Monday, April 3, 2017

Who Owns The Story Of South Africa’s Marikana Massacre?

In 2012, South African police gunned down 34 miners in Marikana during the miners' strike for a living wage. It was the most lethal use of force since apartheid. The majority of the miners were shot in the back or from long range.

Government statements in response defied logic, blaming the miners for their own deaths. The police, state, and Lonmin mine officials all shirked responsibility and publicly portrayed the miners as violent thugs on the attack. Their narrative prevailed and, unsurprisingly, insulated officials from accountability.

Keaton Allen-Gessesse, SERI litigation volunteer and Harvard Public Service Venture Fellow
But this “official” account wasn’t the whole story. And so this national tragedy highlights a social and legal imperative: We must fight to memorialize the people’s truth and disseminate that history as widely as possible.
Miners during the commemoration rally of the second anniversary of the Marikana
massacre on August 16, 2014 in Rustenburg, South Africa. Thirty-four miners were
killed by police on 16 August 2012 during a violent wage increase protest.
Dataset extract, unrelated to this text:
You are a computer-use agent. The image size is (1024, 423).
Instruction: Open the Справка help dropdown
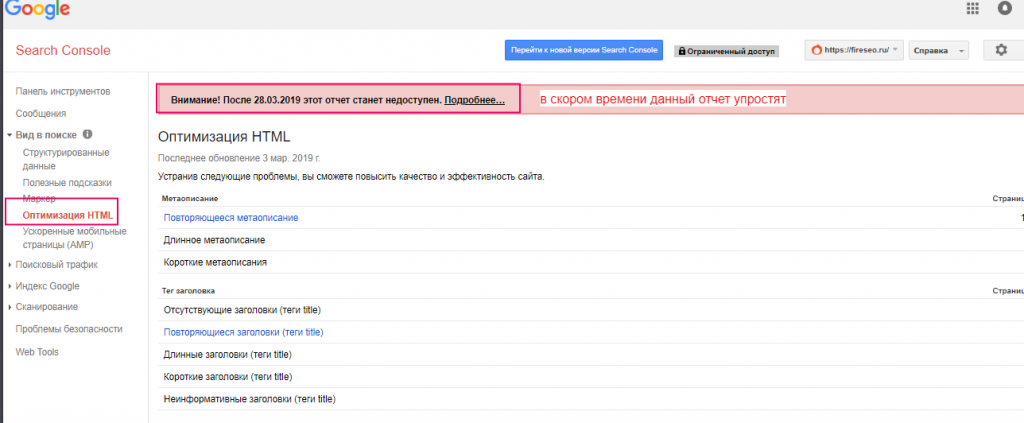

Demanding truth and accountability

A short film, Bringing the Truth Home, documents efforts by the miners’ own communities and of the Socio-Economic Rights Institute of South Africa (SERI) to do just that. Most of the slain miners hailed from rural Eastern Cape, one of South Africa’s poorest regions. Following the massacre, the communities were left with unanswered questions and undignified accounts of their loved ones’ deaths. But the miners’ widows refused to allow injustice to prevail. For the past four years, these bereaved women have mobilized to demand the truth, accountability, and compensation for their deep loss.